# Differential cortical responses to neuromuscular electrical vs. peripheral magnetic stimulation: a multimodal TMS-fNIRS study

**Authors:** Fengyun Yu, Weining Wang, Leyi Xu, Sijie Liang, Ruiping Hu, Yulian Zhu

PMC · DOI: 10.3389/fnins.2026.1781058 · 2026-02-27

## TL;DR

This study compares how two types of stimulation affect brain activity in healthy adults, finding that each causes different patterns of brain response.

## Contribution

The study reveals distinct cortical activation patterns between neuromuscular electrical and peripheral magnetic stimulation using fNIRS.

## Key findings

- NMES caused widespread decreases in oxygenated hemoglobin in the prefrontal and sensorimotor cortices.
- PMS induced focal activation in the contralateral sensorimotor cortex with increased oxygenated hemoglobin.
- Neither stimulation significantly changed corticospinal excitability as measured by MEPs.

## Abstract

To investigate cortical modulatory effects of neuromuscular electrical stimulation (NMES) and peripheral magnetic stimulation (PMS) applied to the wrist extensors of healthy adults, using fNIRS as the primary assessment modality.

In a randomized crossover design, 15 right-handed adults received NMES and PMS sessions (separated by ≥48 h).
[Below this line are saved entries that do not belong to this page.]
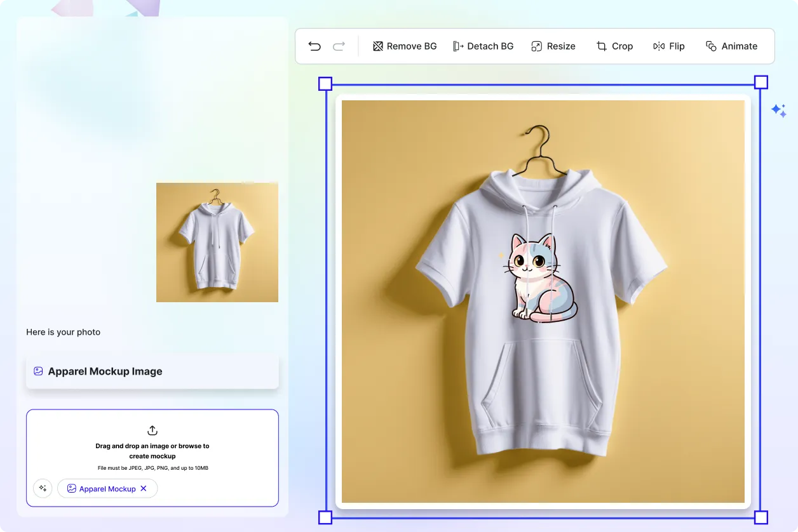Viewport: 798px width, 532px height.
Task: Redo the last edit
Action: point(339,46)
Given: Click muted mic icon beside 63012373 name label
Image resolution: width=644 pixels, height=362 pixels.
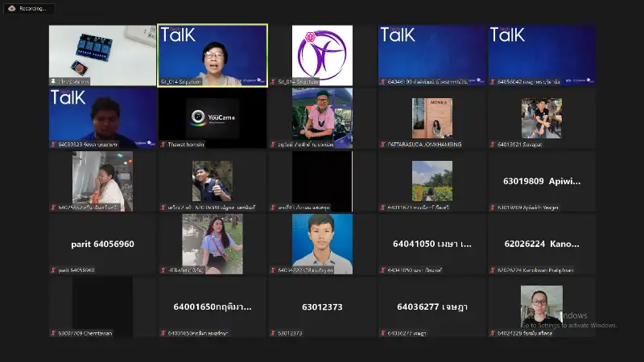Looking at the screenshot, I should coord(273,333).
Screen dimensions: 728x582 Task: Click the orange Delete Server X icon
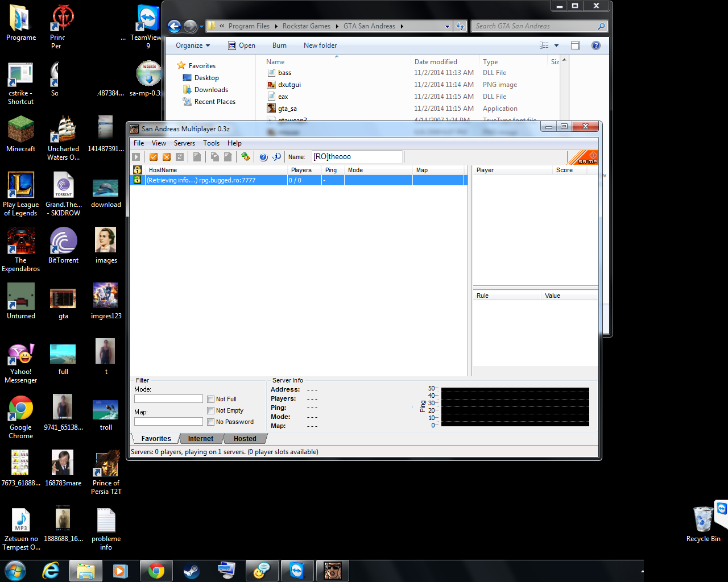click(x=167, y=157)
Stimulation intensity was functionally calibrated to elicit a matched, maximal painless wrist dorsiflexion. Corticospinal excitability was assessed via motor evoked potentials (MEPs) before and after each intervention. Real-time cortical hemodynamics were monitored with functional near-infrared spectroscopy (fNIRS) during stimulation, quantifying changes in oxygenated ([HbO]) and deoxygenated ([HbR]) hemoglobin concentrations across the sensorimotor (SMC), prefrontal (PFC), and occipital (OC) cortices.
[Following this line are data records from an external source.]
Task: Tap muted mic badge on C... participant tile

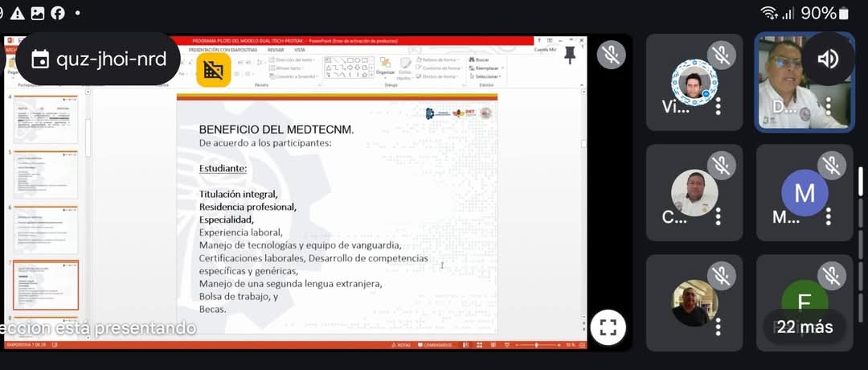Action: pos(721,166)
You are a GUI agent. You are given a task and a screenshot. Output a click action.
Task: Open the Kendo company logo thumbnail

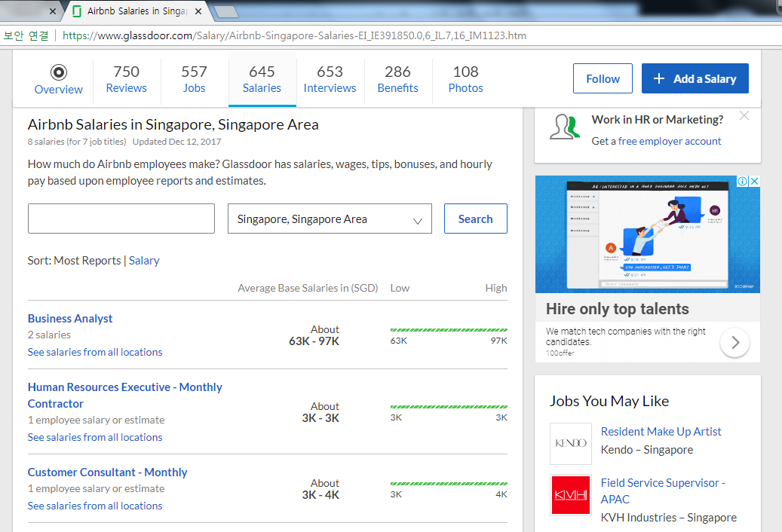point(571,443)
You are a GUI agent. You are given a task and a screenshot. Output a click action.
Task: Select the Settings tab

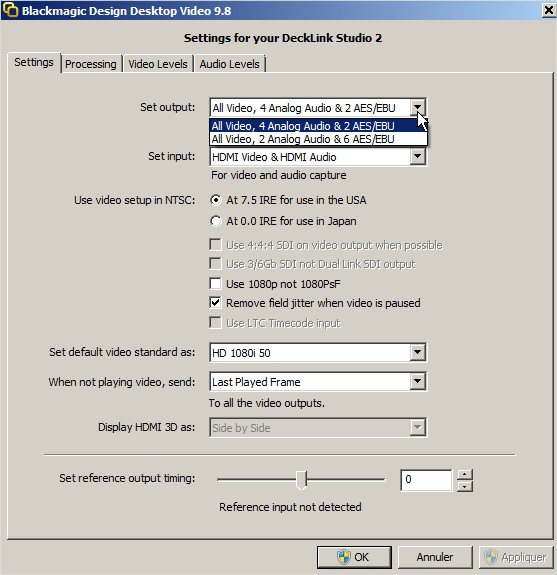pyautogui.click(x=34, y=63)
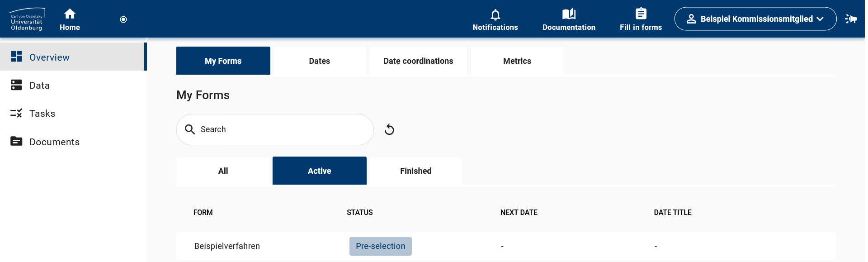Screen dimensions: 868x262
Task: Toggle the circular radio icon beside Home
Action: point(123,19)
Neither NMES nor PMS induced significant changes in MEP amplitude (NMES: p = 0.674; PMS: p = 0.794). However, fNIRS revealed fundamentally distinct cortical activation patterns during stimulation. NMES was associated with widespread decreases in [HbO] within the PFC, ipsilateral SMC, and OC (p < 0.05). In contrast, PMS elicited focal activation in the contralateral SMC, characterized by a significant increase in [HbO] (ch23: p = 0.005; ch35: p = 0.022) and a concurrent decrease in [HbR] (p < 0.05) compared to the NMES condition. General linear model analysis confirmed more robust contralateral SMC activation during PMS. No significant differences in task-based functional connectivity were observed between the two modalities.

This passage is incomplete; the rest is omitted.